Driving Transistor Customization for the AI Era with Trillium ALD

Apr 23, 2026
By Zhebo Chen 

Endura Trillium ALD

As AI drives demand for greater compute, a leading‑edge chip now in development can integrate over 300 billion transistors into an area little larger than a postage stamp. Success increasingly hinges on deploying the right transistors in the right places. That level of on‑chip customization demands extraordinary control over transistor materials, executed consistently across billions of devices. 

As the industry transitions to Gate‑All‑Around (GAA) transistors—advanced 3D architectures that deliver higher logic density and better performance than FinFET transistors—that need for precision only intensifies. This is where Applied Materials plays a critical role. The Endura™ Trillium™ ALD system enables chipmakers to precisely tailor key materials in GAA transistors—tuning behavior for different workloads without compromising leading-edge manufacturability.
 

Why transistor customization is essential 

There is no one‑size‑fits‑all transistor. Some are optimized to switch extremely fast for maximum performance, while others are designed to minimize power draw when idle. Designers manage the trade-off by tuning threshold voltage (Vt)—the transistor’s turn‑on point, or the amount of electrical push required before current begins to flow.

AI

By mixing these different “flavors” across a chip, designers can create systems that strike the targeted balance between performance and energy efficiency.
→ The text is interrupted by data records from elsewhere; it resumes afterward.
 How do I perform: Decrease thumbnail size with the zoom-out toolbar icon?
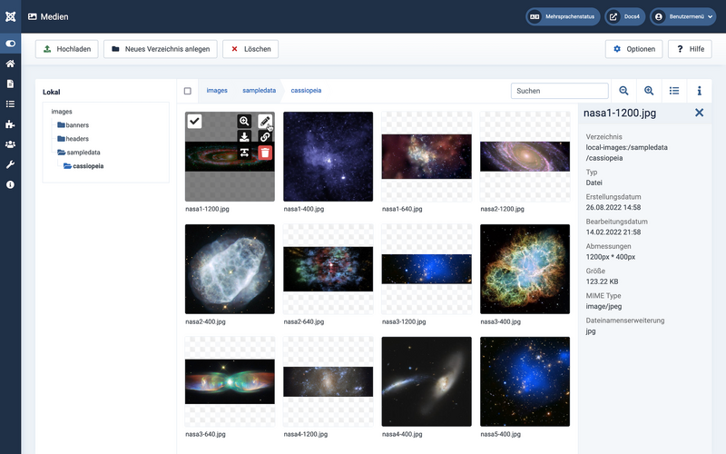pos(623,91)
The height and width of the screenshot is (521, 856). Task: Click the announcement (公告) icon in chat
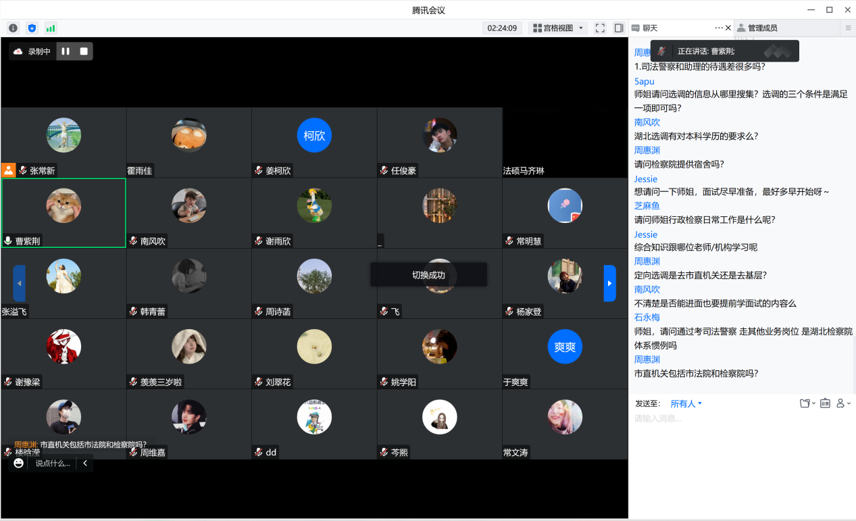pyautogui.click(x=824, y=403)
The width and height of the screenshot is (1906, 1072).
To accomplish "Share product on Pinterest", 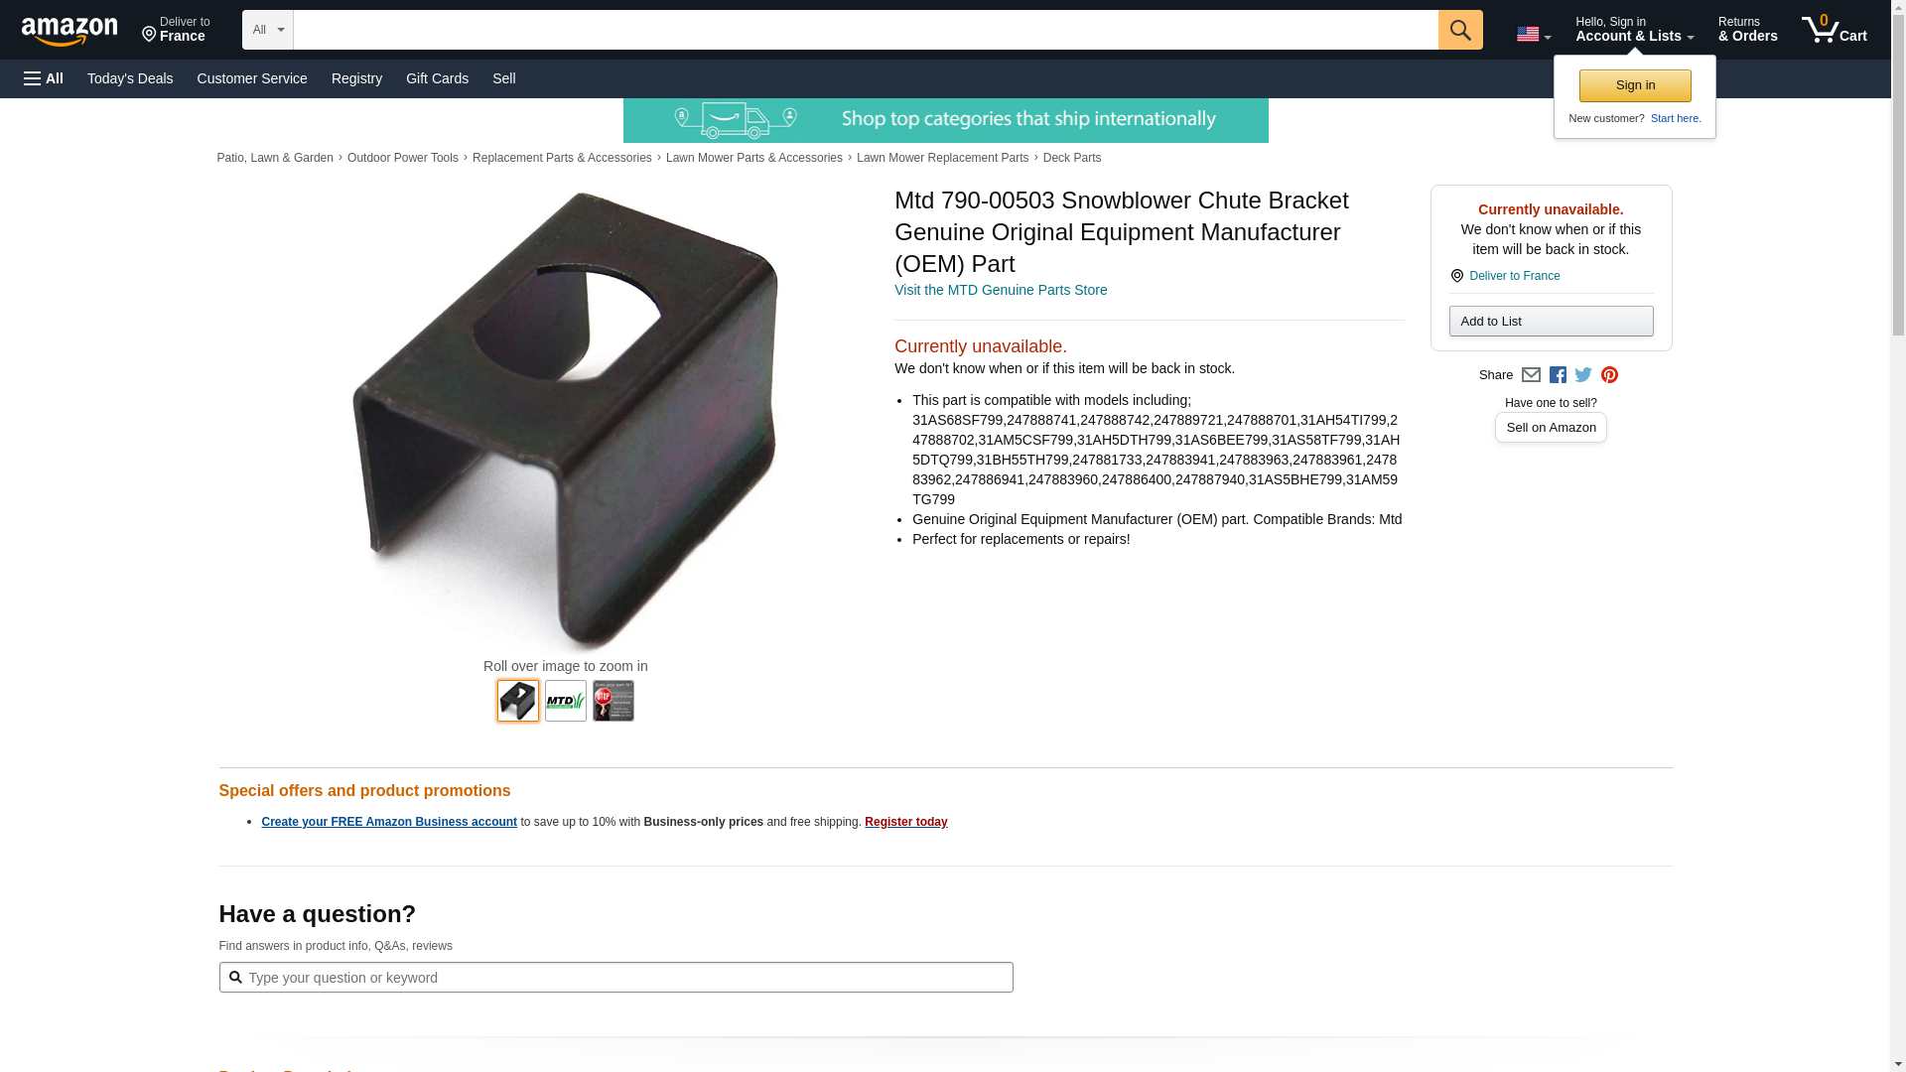I will tap(1609, 375).
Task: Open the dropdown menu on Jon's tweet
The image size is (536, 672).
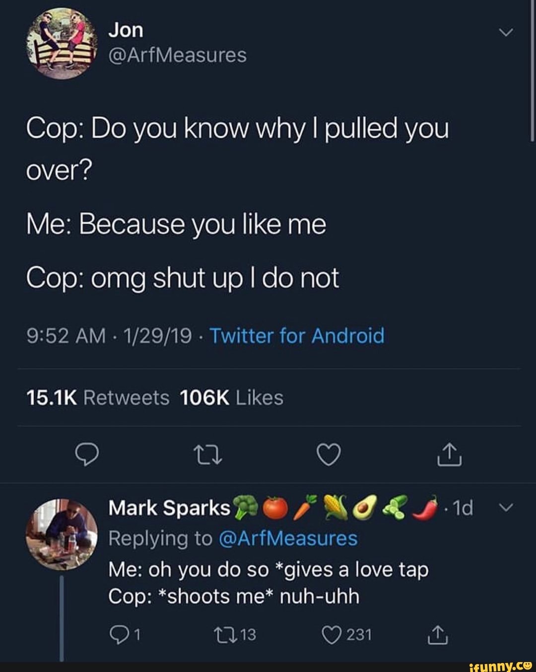Action: [506, 31]
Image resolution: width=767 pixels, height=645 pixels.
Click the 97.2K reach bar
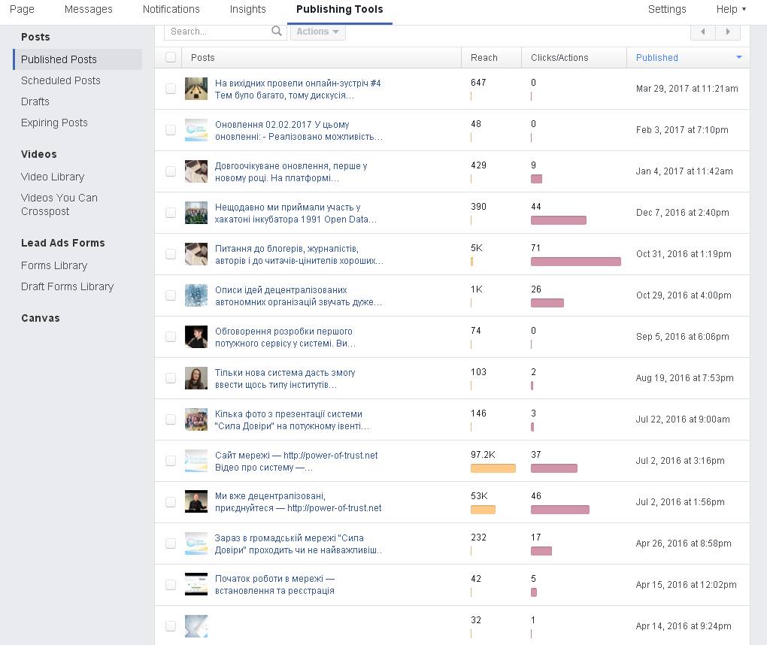coord(493,468)
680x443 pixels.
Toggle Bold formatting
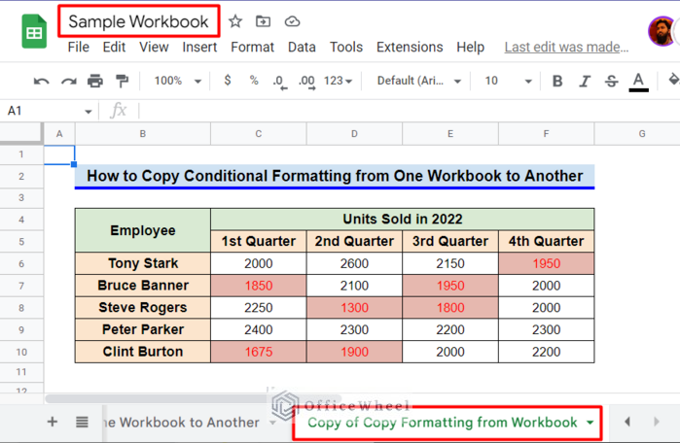point(557,82)
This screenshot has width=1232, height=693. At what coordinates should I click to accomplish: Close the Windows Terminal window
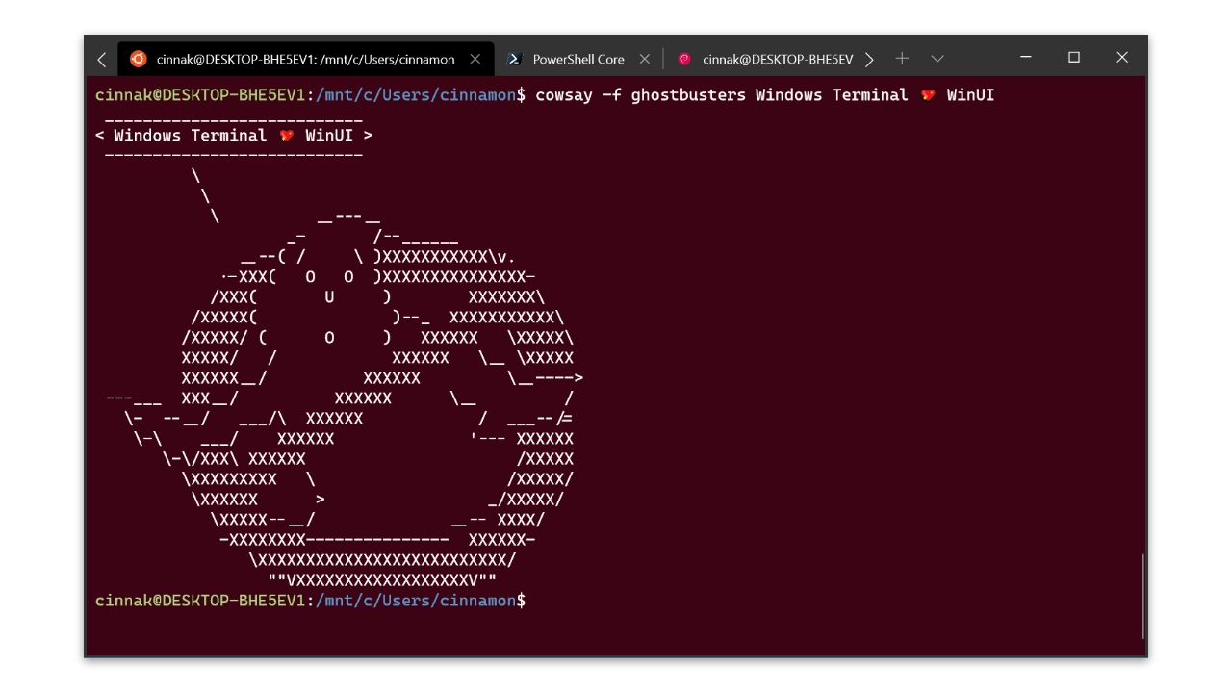tap(1122, 58)
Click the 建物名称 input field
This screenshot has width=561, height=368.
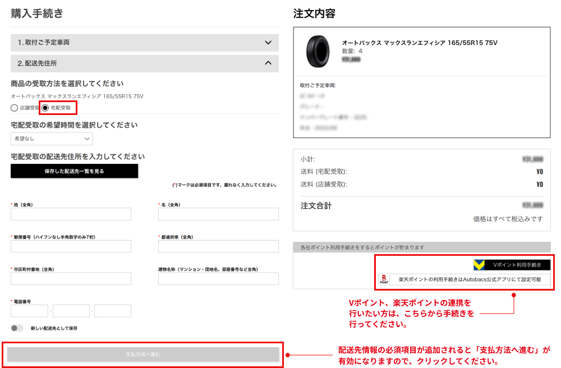[x=218, y=279]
  • Higher-Vt transistors are harder to turn on but leak less current when off, improving energy efficiency. Mobile chips typically use a higher share of them to reduce standby power and extend battery life. 
  • Lower-Vt transistors turn on more easily and switch faster, boosting performance but at the expense of higher leakage power. AI accelerators and data‑center processors use more of them in compute‑critical paths, while placing higher‑Vt devices elsewhere to keep power in check.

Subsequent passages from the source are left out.